> _Goal of the exercise_
Duplicate the rows below, starting with the line that contains "Select the cylindrical neck taper of the stem" and continuing through the line that contains "pos(426,237)".

** start **

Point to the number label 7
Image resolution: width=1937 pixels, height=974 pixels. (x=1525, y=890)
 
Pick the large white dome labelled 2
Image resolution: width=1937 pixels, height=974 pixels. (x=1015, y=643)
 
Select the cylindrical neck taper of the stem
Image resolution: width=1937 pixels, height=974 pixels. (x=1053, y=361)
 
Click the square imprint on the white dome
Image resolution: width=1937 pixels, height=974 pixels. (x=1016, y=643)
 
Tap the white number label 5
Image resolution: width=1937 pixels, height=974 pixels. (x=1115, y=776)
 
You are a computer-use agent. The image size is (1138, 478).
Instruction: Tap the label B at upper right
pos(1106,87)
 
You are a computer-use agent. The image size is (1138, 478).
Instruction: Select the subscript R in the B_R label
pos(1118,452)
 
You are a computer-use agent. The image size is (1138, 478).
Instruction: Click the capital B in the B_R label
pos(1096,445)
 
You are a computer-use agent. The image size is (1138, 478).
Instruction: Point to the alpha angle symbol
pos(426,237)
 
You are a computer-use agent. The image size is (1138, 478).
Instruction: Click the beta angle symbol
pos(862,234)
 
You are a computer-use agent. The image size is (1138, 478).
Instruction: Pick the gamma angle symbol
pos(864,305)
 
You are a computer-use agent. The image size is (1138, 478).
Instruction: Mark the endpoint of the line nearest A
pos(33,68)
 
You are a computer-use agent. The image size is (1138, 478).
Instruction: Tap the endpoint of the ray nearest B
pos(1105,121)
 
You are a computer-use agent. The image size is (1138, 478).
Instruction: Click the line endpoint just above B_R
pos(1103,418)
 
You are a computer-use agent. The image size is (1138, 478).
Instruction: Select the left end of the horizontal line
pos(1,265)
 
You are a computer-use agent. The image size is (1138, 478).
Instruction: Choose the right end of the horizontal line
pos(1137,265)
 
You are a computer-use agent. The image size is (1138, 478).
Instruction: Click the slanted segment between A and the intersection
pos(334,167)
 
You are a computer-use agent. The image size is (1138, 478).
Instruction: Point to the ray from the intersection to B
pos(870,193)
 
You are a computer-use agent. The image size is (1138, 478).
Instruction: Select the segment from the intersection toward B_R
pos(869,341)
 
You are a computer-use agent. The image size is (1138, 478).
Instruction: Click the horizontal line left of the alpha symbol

** end **

> _Full response_
Select the cylindrical neck taper of the stem
Image resolution: width=1937 pixels, height=974 pixels. (x=1053, y=361)
 
Click the square imprint on the white dome
Image resolution: width=1937 pixels, height=974 pixels. (x=1016, y=643)
 
Tap the white number label 5
Image resolution: width=1937 pixels, height=974 pixels. (x=1115, y=776)
 
You are a computer-use agent. The image size is (1138, 478).
Instruction: Tap the label B at upper right
pos(1106,87)
 
You are a computer-use agent. The image size is (1138, 478).
Instruction: Select the subscript R in the B_R label
pos(1118,452)
 
You are a computer-use agent. The image size is (1138, 478).
Instruction: Click the capital B in the B_R label
pos(1096,445)
 
You are a computer-use agent. The image size is (1138, 478).
Instruction: Point to the alpha angle symbol
pos(426,237)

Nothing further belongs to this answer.